Modelling Latent Travel Behaviour Characteristics with Generative Machine Learning
This work addresses travel behavior analysis for transportation researchers, but it is incremental as it applies an existing generative method to a new domain-specific dataset.
The paper tackled the problem of identifying latent characteristics in travel decision making by introducing a generative modelling framework based on a Restricted Boltzmann Machine, applied to mode choice survey data from Quebec, Canada. Results showed a significant impact on model likelihood statistics, indicating the suitability of machine learning for modelling complex behavior interactions.

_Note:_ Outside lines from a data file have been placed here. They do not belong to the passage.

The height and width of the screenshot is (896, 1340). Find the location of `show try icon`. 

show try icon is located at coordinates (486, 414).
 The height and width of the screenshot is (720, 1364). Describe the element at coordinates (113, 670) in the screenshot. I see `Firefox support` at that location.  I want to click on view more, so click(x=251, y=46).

In this paper, we implement an information-theoretic approach to travel behaviour analysis by introducing a generative modelling framework to identify informative latent characteristics in travel decision making. It involves developing a joint tri-partite Bayesian graphical network model using a Restricted Boltzmann Machine (RBM) generative modelling framework. We apply this framework on a mode choice survey data to identify abstract latent variables and compare the performance with a traditional latent variable model with specific latent preferences -- safety, comfort, and environmental. Data collected from a joint stated and revealed preference mode choice survey in Quebec, Canada were used to calibrate the RBM model. Results show that a signficant impact on model likelihood statistics and suggests that machine learning tools are highly suitable for modelling complex networks of conditional independent behaviour interactions.